A Study to Compare the Tolerability of Microencapsulated Iron Compared to a Conventional Iron Supplement in the Market (IRON)

Universidad Católica San Antonio de Murcia

Status

Completed

Conditions

Supplement

Treatments

Dietary Supplement: Comparator product consumption (Iron sulphate)

Dietary Supplement: Experimental product consumption

Study type

Interventional

Funder types

Other

Identifiers

NCT04199234

UCAMCFE-0011

Details and patient eligibility

About

The purpose of this study is to compare the frequency of appearance of the total clinical manifestations (expected adverse event: nausea, vomiting, heartburn, abdominal pain, gas/swelling, diarrhea, headache, shortness of breath, metallic taste and constipation) after consuming microencapsulated iron and comparator for 14 days.

Full description

Subjects will consume a daily dose once per day for 14 days with a washout period of two menstrual cycles between the two products.
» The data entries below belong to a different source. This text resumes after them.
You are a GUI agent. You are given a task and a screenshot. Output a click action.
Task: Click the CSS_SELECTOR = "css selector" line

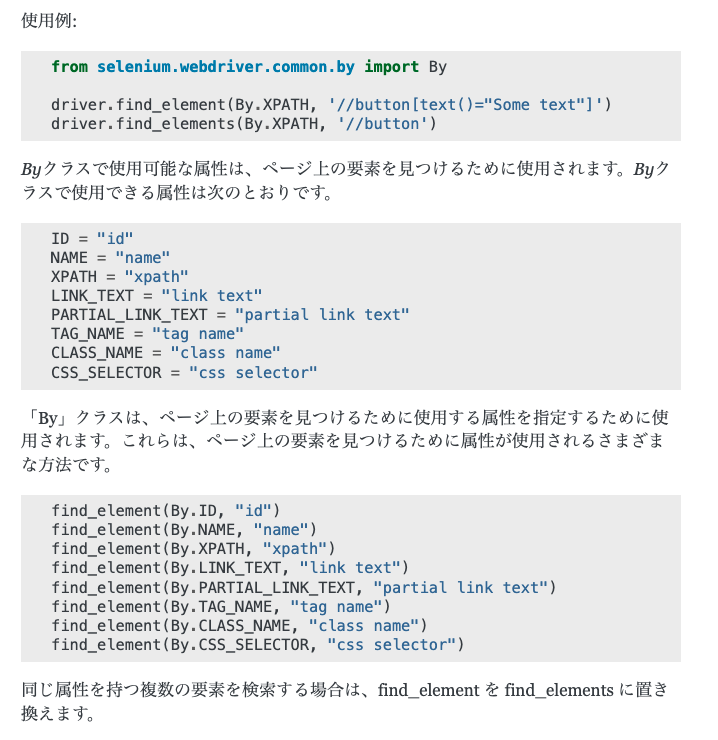[184, 372]
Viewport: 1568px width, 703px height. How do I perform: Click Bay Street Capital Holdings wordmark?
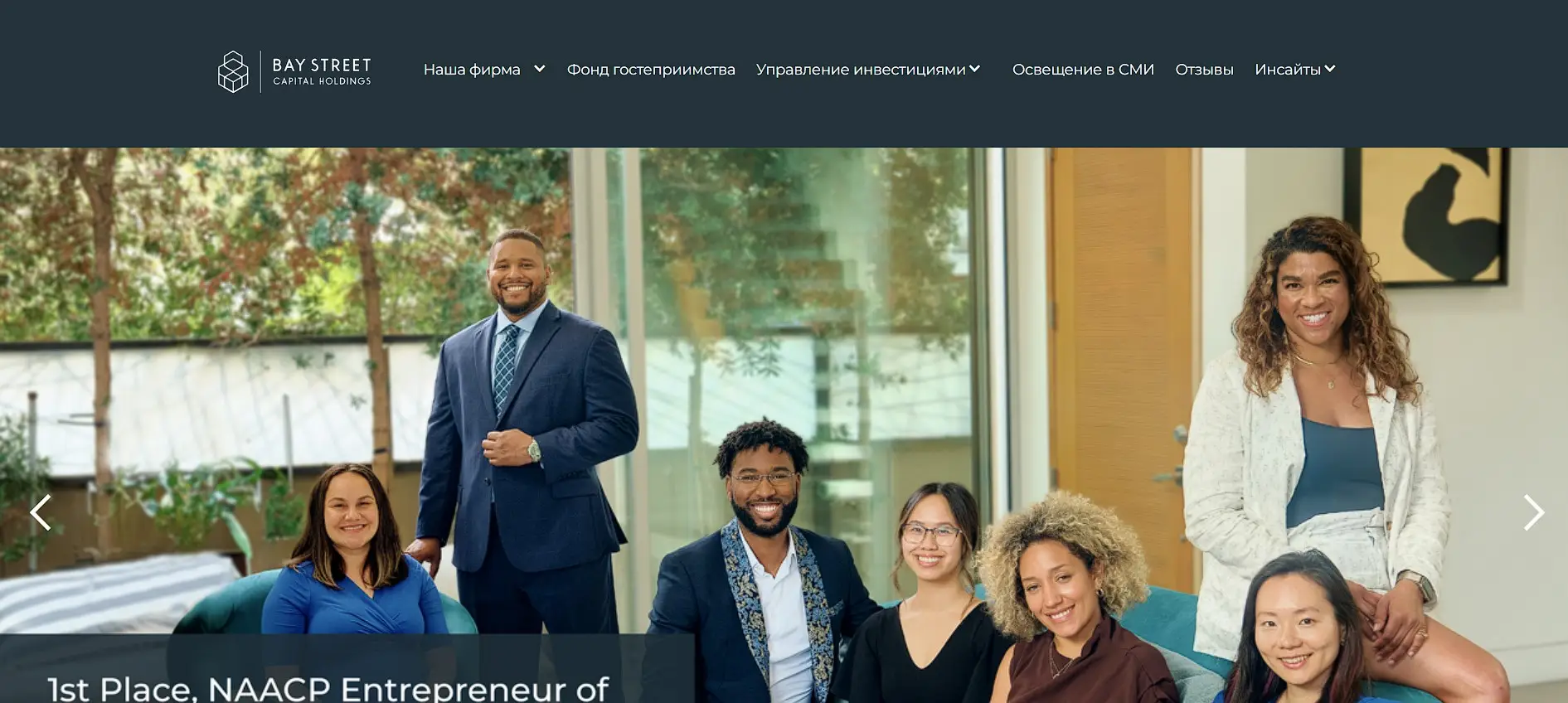pos(322,71)
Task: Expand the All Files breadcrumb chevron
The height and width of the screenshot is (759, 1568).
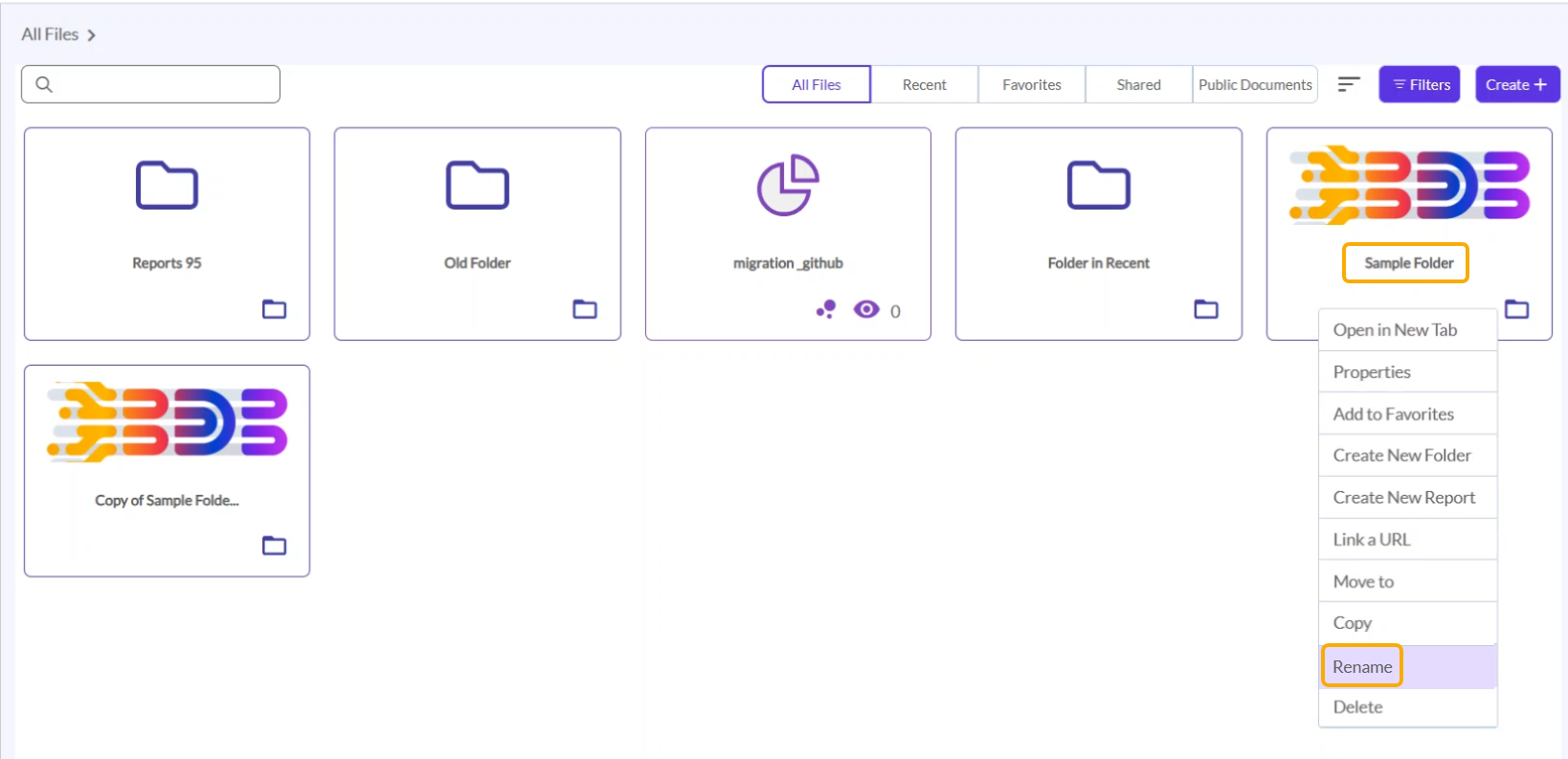Action: (92, 35)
After this washout period, subjects will return to the clinical and will undergo identical procedures with counter order of the intervention.
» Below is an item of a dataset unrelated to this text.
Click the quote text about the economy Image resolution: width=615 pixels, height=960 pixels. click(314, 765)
Each day of the study will be recorded in a diary by each subject. Participants will be requested not to change their regular life habits and diet during the entire study.

Enrollment

48 patients

Sex

Female

Ages

18 to 50 years old

Volunteers

Accepts Healthy Volunteers

Inclusion criteria

Healthy premenopausal women (Age: 18-50)
Not anemic
Normal Iron status: hemoglobin (>12 g/dL)
Normal BMI (20-25 kg/m²)
Normal blood profile at screening: Complete blood count, platelets, Glucose, HbA1c, Electrolytes (Na, K, Cl), AST, ALT, bilirubin, y-GT), Creatinine, eGFR, blood urea nitrogen, uric acid, Total protein (albumin/ globulin)
Subject is in good physical health as established by medical history, vital signs, physical examination and electrocardiogram (ECG)
Normal urine profile at screening: pH, protein, glucose, nitrite, ketone, bilirubin, urobilinogen, red blood cells, leukocytes, creatinine, sediments, absence of bacteria
Regular menstrual cycle (28 +/- 5)
Willingness not to change eating habits (do not start/ change of diet) and general habits (stop smoking) for the duration of the study
C-reactive protein: < 5mg/L.

Exclusion criteria

Previous participation in iron tolerability trials.
Participation in a clinical research trial within 30 days prior to randomization
Chronic medication (except oral contraceptives)
Pregnancy or lactation
Hb levels < 12g/dL (women) (anemia)
Reported chronic disease
Infectious disease
Alcohol or drug abuse
Hyperlipidemia as defined by LDL > 3.36 mmol/L (130 mg/dL) and/or triglycerides > 2.26 mmol/L (200 mg/dL).
Relevant co-morbidities: Gastrointestinal disease such as peptic ulcer, enteritis, or ulcerative colitis, inflammation, pre-existing poorabsorption or liver disease, kidney disease, iron-storage disorders such as hemochromatosis, haemosiderosis, or chronic autoimmune inflammatory condition
Serious illness that may confound study results or interfere with compliance
Any other laboratory abnormality, medical condition or psychiatric disorder which in the Investigator's opinion may adversely affect the subject's ability to complete the study or its measures or which may pose significant risk to the subject
Known intolerance to oral iron supplements
Intake of iron suppl. and/or multivitamins containing iron during the last three months before study entry
Use of any mineral/vitamin or other supplements during the past month prior to study
Subject has a known allergy to the test material's active or inactive ingredients
Individuals who are cognitively impaired and/or who are unable to give informed consent
Any active medical illness in last 48 h
Sexually-active females who are not willing to use an effective form of birth control.
Subjects with severe premenstrual symptoms (PMS)
Subjects that have followed specific diet, eg. high protein diet, within 30 days prior to study start
Previous gastric bypass, sleeve gastrectomy, or gastric band surgery
Blood donation within the previous 1 months.